RECORDED DATA below:
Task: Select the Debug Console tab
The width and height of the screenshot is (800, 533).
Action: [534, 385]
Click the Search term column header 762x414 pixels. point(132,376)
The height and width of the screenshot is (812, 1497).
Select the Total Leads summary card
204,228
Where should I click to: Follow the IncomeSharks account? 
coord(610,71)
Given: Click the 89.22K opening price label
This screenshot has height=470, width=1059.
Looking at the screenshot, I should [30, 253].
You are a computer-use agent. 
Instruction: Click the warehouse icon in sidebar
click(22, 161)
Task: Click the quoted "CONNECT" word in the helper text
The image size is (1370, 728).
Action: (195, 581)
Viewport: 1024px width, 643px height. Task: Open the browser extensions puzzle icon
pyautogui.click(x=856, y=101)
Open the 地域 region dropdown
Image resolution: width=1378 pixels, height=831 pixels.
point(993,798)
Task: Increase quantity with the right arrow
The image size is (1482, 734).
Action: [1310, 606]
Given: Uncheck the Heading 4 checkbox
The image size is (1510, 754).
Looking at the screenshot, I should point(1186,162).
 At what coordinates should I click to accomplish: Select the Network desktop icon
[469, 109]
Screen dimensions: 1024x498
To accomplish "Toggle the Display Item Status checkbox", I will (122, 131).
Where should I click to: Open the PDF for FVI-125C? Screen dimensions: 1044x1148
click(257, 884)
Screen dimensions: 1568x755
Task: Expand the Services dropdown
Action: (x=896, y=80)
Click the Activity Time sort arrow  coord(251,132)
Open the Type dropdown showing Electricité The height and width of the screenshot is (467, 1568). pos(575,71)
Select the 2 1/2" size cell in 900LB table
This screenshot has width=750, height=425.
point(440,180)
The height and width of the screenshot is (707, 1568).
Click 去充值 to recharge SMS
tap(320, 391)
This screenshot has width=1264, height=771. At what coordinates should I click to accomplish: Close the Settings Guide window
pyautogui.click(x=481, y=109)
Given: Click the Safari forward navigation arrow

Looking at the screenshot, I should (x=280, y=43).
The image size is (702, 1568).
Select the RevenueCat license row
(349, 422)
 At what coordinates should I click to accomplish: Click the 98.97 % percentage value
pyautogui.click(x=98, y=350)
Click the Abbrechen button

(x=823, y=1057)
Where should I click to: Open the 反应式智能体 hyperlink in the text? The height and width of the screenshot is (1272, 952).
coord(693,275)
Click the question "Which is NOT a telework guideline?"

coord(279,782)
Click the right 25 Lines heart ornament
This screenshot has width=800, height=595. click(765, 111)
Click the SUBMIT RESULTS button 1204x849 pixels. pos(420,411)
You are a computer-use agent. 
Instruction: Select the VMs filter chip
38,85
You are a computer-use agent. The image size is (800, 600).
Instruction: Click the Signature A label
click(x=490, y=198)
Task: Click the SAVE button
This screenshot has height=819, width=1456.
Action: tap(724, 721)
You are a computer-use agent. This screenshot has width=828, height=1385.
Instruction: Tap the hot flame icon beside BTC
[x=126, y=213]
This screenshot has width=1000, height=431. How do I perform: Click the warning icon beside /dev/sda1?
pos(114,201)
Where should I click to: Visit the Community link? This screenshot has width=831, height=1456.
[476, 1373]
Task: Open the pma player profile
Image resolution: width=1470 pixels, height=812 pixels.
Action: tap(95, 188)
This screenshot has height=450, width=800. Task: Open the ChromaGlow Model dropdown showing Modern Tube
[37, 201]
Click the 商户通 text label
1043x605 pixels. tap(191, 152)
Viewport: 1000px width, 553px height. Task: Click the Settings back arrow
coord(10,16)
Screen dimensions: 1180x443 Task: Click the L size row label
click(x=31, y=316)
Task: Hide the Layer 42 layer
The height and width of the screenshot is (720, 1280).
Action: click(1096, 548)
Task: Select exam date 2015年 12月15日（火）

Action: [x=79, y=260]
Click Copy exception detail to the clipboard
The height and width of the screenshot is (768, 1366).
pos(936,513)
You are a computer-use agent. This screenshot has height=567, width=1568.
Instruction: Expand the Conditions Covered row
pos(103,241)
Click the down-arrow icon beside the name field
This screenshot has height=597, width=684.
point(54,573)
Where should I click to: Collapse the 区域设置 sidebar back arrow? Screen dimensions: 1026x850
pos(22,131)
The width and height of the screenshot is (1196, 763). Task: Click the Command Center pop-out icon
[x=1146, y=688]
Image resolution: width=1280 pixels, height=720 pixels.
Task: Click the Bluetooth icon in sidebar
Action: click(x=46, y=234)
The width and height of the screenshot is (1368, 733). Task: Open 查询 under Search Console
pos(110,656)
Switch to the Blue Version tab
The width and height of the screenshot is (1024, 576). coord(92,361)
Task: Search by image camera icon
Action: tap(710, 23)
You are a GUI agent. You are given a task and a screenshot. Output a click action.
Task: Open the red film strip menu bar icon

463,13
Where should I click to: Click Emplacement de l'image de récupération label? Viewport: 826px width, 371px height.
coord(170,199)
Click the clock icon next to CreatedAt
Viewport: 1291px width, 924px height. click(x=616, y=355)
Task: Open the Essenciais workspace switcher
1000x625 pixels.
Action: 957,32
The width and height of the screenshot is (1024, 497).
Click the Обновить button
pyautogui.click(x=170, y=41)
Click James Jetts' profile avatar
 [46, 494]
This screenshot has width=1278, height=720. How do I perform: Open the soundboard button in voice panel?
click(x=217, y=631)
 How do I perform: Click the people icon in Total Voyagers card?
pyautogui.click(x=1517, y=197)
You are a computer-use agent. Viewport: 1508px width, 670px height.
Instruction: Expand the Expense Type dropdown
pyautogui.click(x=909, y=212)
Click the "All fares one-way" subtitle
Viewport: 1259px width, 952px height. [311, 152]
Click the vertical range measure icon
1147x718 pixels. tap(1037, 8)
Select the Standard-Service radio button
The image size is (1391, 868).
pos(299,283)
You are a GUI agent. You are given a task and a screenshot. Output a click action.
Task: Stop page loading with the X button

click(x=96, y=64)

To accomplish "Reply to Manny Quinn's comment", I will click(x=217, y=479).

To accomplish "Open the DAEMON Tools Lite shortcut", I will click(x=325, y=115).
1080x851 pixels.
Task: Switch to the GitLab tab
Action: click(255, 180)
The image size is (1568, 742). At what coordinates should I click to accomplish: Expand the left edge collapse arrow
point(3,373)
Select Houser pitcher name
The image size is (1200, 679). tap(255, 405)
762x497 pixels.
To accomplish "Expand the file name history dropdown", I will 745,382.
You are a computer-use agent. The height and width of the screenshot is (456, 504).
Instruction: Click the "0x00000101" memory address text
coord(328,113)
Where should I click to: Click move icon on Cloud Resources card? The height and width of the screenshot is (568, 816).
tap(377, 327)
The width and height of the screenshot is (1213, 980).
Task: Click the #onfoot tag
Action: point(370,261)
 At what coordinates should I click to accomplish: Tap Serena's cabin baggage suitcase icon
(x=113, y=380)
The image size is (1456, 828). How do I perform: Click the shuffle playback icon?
End of RECORDED DATA.
Retype all of the entries precisely as they are.

*ANSWER TO THE PROBLEM*.
Task: Select the Debug Console tab
The width and height of the screenshot is (800, 533).
Action: [534, 385]
Click the Search term column header 762x414 pixels. point(132,376)
The height and width of the screenshot is (812, 1497).
Select the Total Leads summary card
204,228
Where should I click to: Follow the IncomeSharks account? 
coord(610,71)
Given: Click the 89.22K opening price label
This screenshot has height=470, width=1059.
Looking at the screenshot, I should [30, 253].
You are a computer-use agent. 
Instruction: Click the warehouse icon in sidebar
click(22, 161)
Task: Click the quoted "CONNECT" word in the helper text
The image size is (1370, 728).
Action: (195, 581)
Viewport: 1024px width, 643px height. Task: Open the browser extensions puzzle icon
pyautogui.click(x=856, y=101)
Open the 地域 region dropdown
Image resolution: width=1378 pixels, height=831 pixels.
point(993,798)
Task: Increase quantity with the right arrow
The image size is (1482, 734).
Action: [1310, 606]
Given: Uncheck the Heading 4 checkbox
The image size is (1510, 754).
Looking at the screenshot, I should point(1186,162).
 At what coordinates should I click to accomplish: Select the Network desktop icon
[469, 109]
Screen dimensions: 1024x498
To accomplish "Toggle the Display Item Status checkbox", I will (122, 131).
Where should I click to: Open the PDF for FVI-125C? Screen dimensions: 1044x1148
click(257, 884)
Screen dimensions: 1568x755
Task: Expand the Services dropdown
Action: (x=896, y=80)
Click the Activity Time sort arrow  coord(251,132)
Open the Type dropdown showing Electricité The height and width of the screenshot is (467, 1568). pos(575,71)
Select the 2 1/2" size cell in 900LB table
This screenshot has width=750, height=425.
point(440,180)
The height and width of the screenshot is (707, 1568).
Click 去充值 to recharge SMS
tap(320, 391)
This screenshot has width=1264, height=771. At what coordinates should I click to accomplish: Close the Settings Guide window
pyautogui.click(x=481, y=109)
Given: Click the Safari forward navigation arrow

Looking at the screenshot, I should (x=280, y=43).
The image size is (702, 1568).
Select the RevenueCat license row
(349, 422)
 At what coordinates should I click to accomplish: Click the 98.97 % percentage value
pyautogui.click(x=98, y=350)
Click the Abbrechen button

(x=823, y=1057)
Where should I click to: Open the 反应式智能体 hyperlink in the text? The height and width of the screenshot is (1272, 952).
coord(693,275)
Click the question "Which is NOT a telework guideline?"

coord(279,782)
Click the right 25 Lines heart ornament
This screenshot has width=800, height=595. click(765, 111)
Click the SUBMIT RESULTS button 1204x849 pixels. pos(420,411)
You are a computer-use agent. 
Instruction: Select the VMs filter chip
38,85
You are a computer-use agent. The image size is (800, 600).
Instruction: Click the Signature A label
click(x=490, y=198)
Task: Click the SAVE button
This screenshot has height=819, width=1456.
Action: tap(724, 721)
You are a computer-use agent. This screenshot has width=828, height=1385.
Instruction: Tap the hot flame icon beside BTC
[x=126, y=213]
This screenshot has width=1000, height=431. How do I perform: Click the warning icon beside /dev/sda1?
pos(114,201)
Where should I click to: Visit the Community link? This screenshot has width=831, height=1456.
[476, 1373]
Task: Open the pma player profile
Image resolution: width=1470 pixels, height=812 pixels.
Action: tap(95, 188)
This screenshot has height=450, width=800. Task: Open the ChromaGlow Model dropdown showing Modern Tube
[37, 201]
Click the 商户通 text label
1043x605 pixels. tap(191, 152)
Viewport: 1000px width, 553px height. Task: Click the Settings back arrow
coord(10,16)
Screen dimensions: 1180x443 Task: Click the L size row label
click(x=31, y=316)
Task: Hide the Layer 42 layer
The height and width of the screenshot is (720, 1280).
Action: click(1096, 548)
Task: Select exam date 2015年 12月15日（火）

Action: [x=79, y=260]
Click Copy exception detail to the clipboard
The height and width of the screenshot is (768, 1366).
pos(936,513)
You are a computer-use agent. This screenshot has height=567, width=1568.
Instruction: Expand the Conditions Covered row
pos(103,241)
Click the down-arrow icon beside the name field
This screenshot has height=597, width=684.
point(54,573)
Where should I click to: Collapse the 区域设置 sidebar back arrow? Screen dimensions: 1026x850
pos(22,131)
The width and height of the screenshot is (1196, 763). Task: Click the Command Center pop-out icon
[x=1146, y=688]
Image resolution: width=1280 pixels, height=720 pixels.
Task: Click the Bluetooth icon in sidebar
Action: click(x=46, y=234)
The width and height of the screenshot is (1368, 733). Task: Open 查询 under Search Console
pos(110,656)
Switch to the Blue Version tab
The width and height of the screenshot is (1024, 576). coord(92,361)
Task: Search by image camera icon
Action: tap(710, 23)
You are a GUI agent. You are given a task and a screenshot. Output a click action.
Task: Open the red film strip menu bar icon

463,13
Where should I click to: Click Emplacement de l'image de récupération label? Viewport: 826px width, 371px height.
coord(170,199)
Click the clock icon next to CreatedAt
Viewport: 1291px width, 924px height. click(x=616, y=355)
Task: Open the Essenciais workspace switcher
1000x625 pixels.
Action: 957,32
The width and height of the screenshot is (1024, 497).
Click the Обновить button
pyautogui.click(x=170, y=41)
Click James Jetts' profile avatar
 [46, 494]
This screenshot has width=1278, height=720. How do I perform: Open the soundboard button in voice panel?
click(x=217, y=631)
 How do I perform: Click the people icon in Total Voyagers card?
pyautogui.click(x=1517, y=197)
You are a computer-use agent. Viewport: 1508px width, 670px height.
Instruction: Expand the Expense Type dropdown
pyautogui.click(x=909, y=212)
Click the "All fares one-way" subtitle
Viewport: 1259px width, 952px height. [311, 152]
Click the vertical range measure icon
1147x718 pixels. tap(1037, 8)
Select the Standard-Service radio button
The image size is (1391, 868).
pos(299,283)
You are a GUI agent. You are given a task and a screenshot. Output a click action.
Task: Stop page loading with the X button

click(x=96, y=64)

To accomplish "Reply to Manny Quinn's comment", I will click(x=217, y=479).

To accomplish "Open the DAEMON Tools Lite shortcut", I will click(x=325, y=115).
1080x851 pixels.
Task: Switch to the GitLab tab
Action: click(255, 180)
The image size is (1568, 742). At what coordinates should I click to accomplish: Expand the left edge collapse arrow
point(3,373)
Select Houser pitcher name
The image size is (1200, 679). tap(255, 405)
762x497 pixels.
To accomplish "Expand the file name history dropdown", I will 745,382.
You are a computer-use agent. The height and width of the screenshot is (456, 504).
Instruction: Click the "0x00000101" memory address text
coord(328,113)
Where should I click to: Click move icon on Cloud Resources card? The height and width of the screenshot is (568, 816).
tap(377, 327)
The width and height of the screenshot is (1213, 980).
Task: Click the #onfoot tag
Action: point(370,261)
 At what coordinates should I click to accomplish: Tap Serena's cabin baggage suitcase icon
(x=113, y=380)
The image size is (1456, 828). How do I perform: Click the shuffle playback icon?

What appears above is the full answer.